ВВП — это всего лишь количественный показатель. Выкопали яму — создали ВВП, закопали яму — создали ВВП, но никому от этого не становится лучше. Люди будут что‑то продолжать делать, но гораздо менее эффективно, поскольку всякий изоляционизм — это путь к деградации.
— Как считаете, произошел или происходит в России сейчас технологический откат в экономике в связи с уходом мировых компаний? Сможет ли Россия наверстать это отставание?
— За счет своих ресурсов точно не сумеет, в мире почти нет таких стран, которые могут сделать такое. И это правильно — каждый должен сосредоточиться на своих сильных сторонах, ведь разделение труда — нормальная основа экономической деятельности. Россия в рейтинге сложности производства находится на довольно слабых позициях. Я не верю, что с нуля и в осаде можно построить конкурентные высокие технологии.
— Как считаете, насколько текущий валютный курс рубля к доллару выгоден для России? И почему произошли такие колебания?
— Экспортная машина пока работает на полную катушку, только энергоносители приносят около 1 млрд долларов в день. Обычно этот объем валютной выручки расходился так: одну часть скупал ЦБ вместе с правительством, другая шла на закупку импорта, остальное утекало в иностранные активы. Сейчас заблокированы счета наших властей, с импортом логистические и расчетные проблемы, зарубежные финансовые активы из‑за санкций покупать страшно. Спрос на валюту ограничен, хотя предложение велико.
Курс-то, может, для России и выгодный, но пока проходит закупка импорта через третьи руки, на внутренних ценах он уже никак положительно не сказывается.
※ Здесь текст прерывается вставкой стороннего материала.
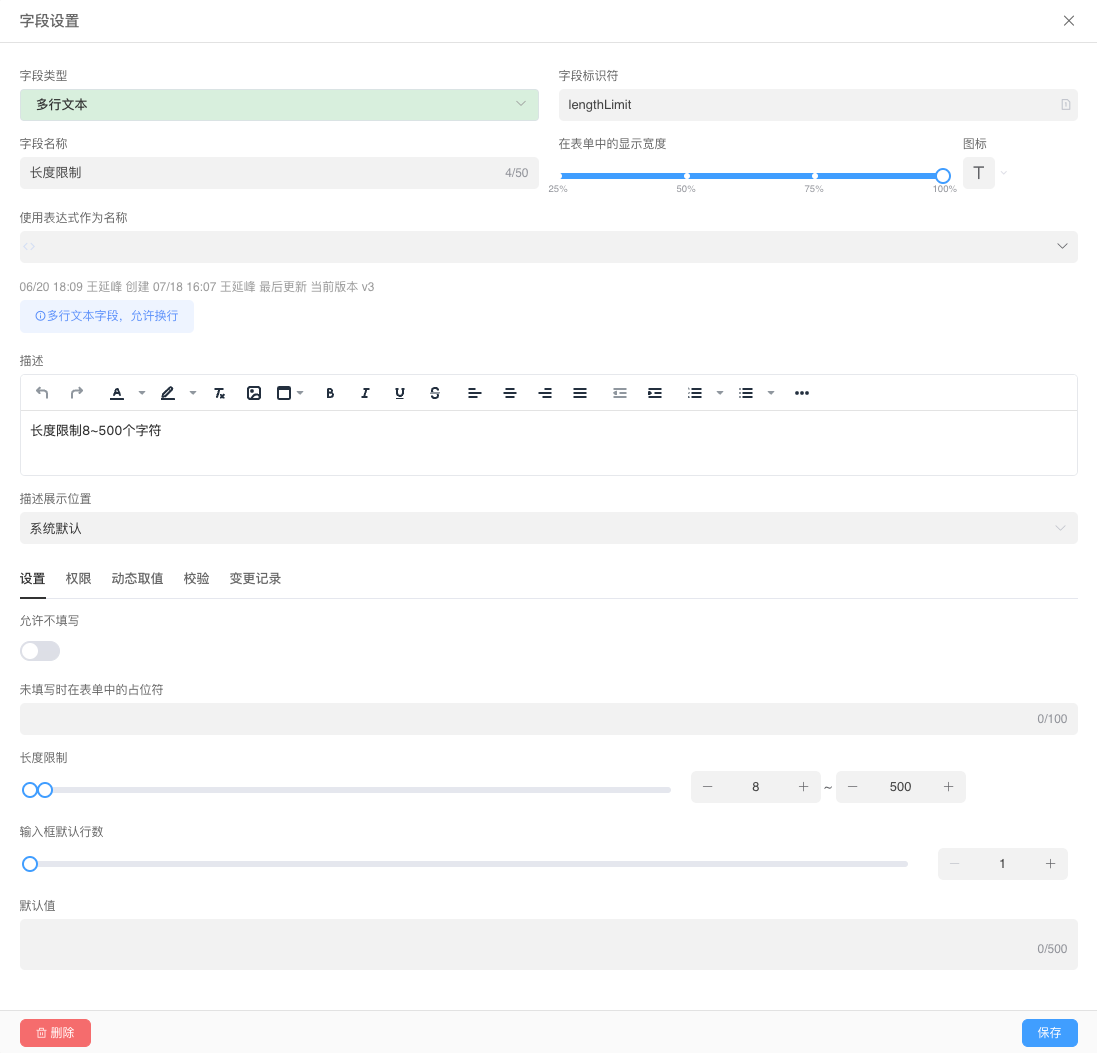
Task: Insert an image via the toolbar icon
Action: coord(254,393)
Пока существует ненормальный перекос на рынке, будет существовать валютный курс, который дает рублю очень высокую оценку. Экономика выстраивается кривая, а у кривой экономики будет кривой обменный валютный курс. Чтобы сбалансировать ситуацию, либо должен вырасти импорт, либо упасть экспорт. И то и другое уже потихоньку происходит.
— Что будет с цифровыми активами? Может ли Россия воспользоваться ситуацией с отключением от SWIFT и стать мировым лидером криптовалютной индустрии?
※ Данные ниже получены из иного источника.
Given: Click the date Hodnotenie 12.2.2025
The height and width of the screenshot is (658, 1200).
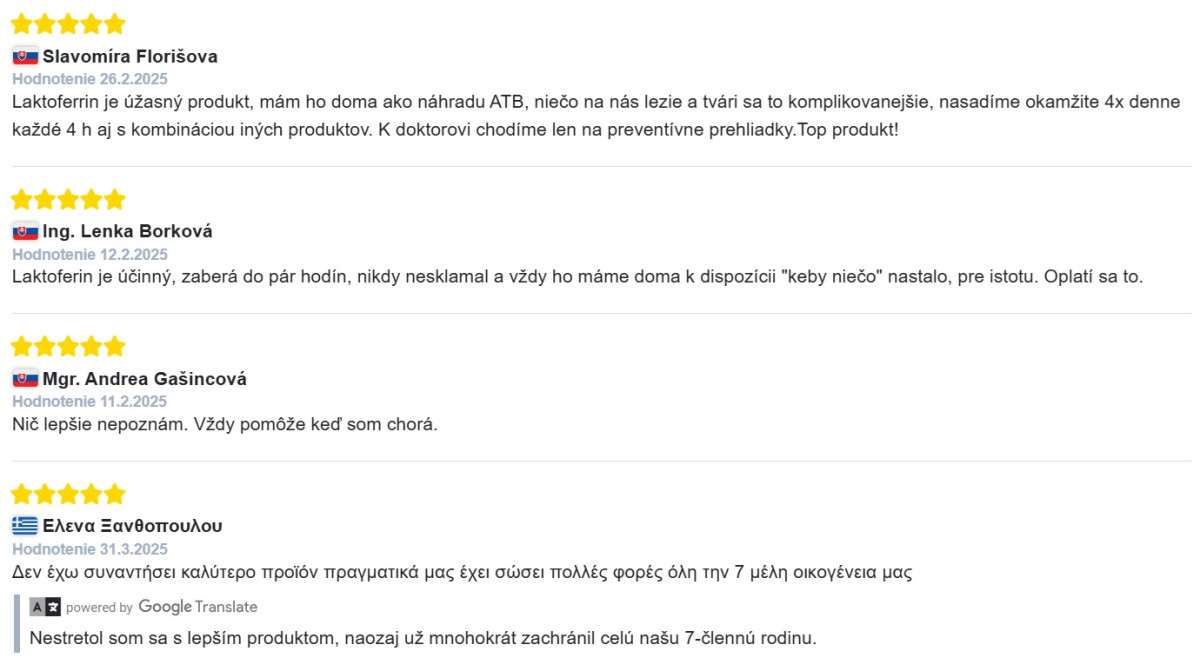Looking at the screenshot, I should point(90,254).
— Если мы говорим про цифровые финансовые активы (ЦФА), то ЦБ и правительство на это смотрят осторожно. Ничего пока непонятно, все на уровне экспериментов. Цифровые активы — это опять же технологии. Но не бывает суверенных технологий, особенно цифровых. Их суть в том, что они проникают через границы. Криптовалюты успешно обходят не только санкции, но и госрегулирование. А мы же хотим, чтобы все было под контролем.
— Какой выход из текущего мирового кризиса? Изменится ли мир принципиально?
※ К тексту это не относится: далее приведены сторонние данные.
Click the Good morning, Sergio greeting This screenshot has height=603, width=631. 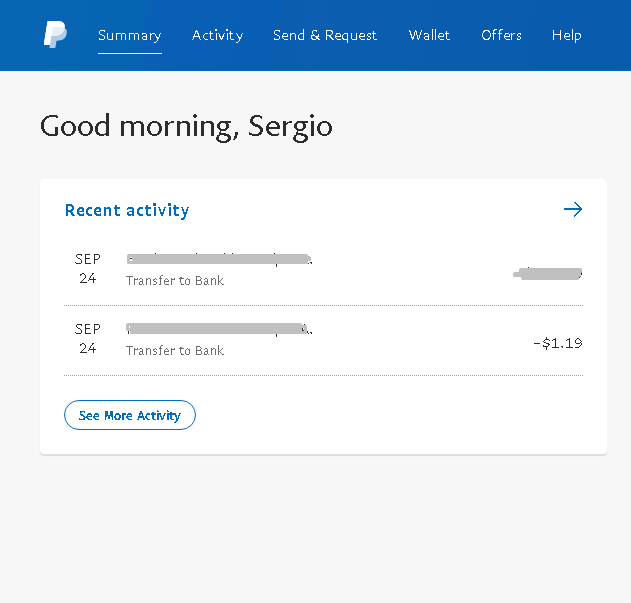point(186,127)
— Сейчас стандартный и понятный экономический кризис накладывается на очень нестандартную ситуацию в мире, а именно на цивилизационный кризис. Главная проблема — это непонимание, как дальше будет развиваться мировая цивилизация.
То, чем человечество пользовалось долгие годы — ООН, G7, G20, ОБСЕ, ВТО, — по разным причинам шатается и компрометируется. Архитектура мировых институтов безопасности не сработала, не предотвратила кризис. Все доступные механизмы оказались неработающими: на европейском континенте опять идут широкомасштабные боевые действия.
Поэтому мир входит в новый этап поиска, появляются вопросы: какой будет новая глобальная конструкция, каким станет политическое и экономическое взаимодействие, какую долю в нем займут национальные, региональные и международные составляющие? Я думаю, старые механизмы уже не получится приспособить. Появится что‑то принципиально новое.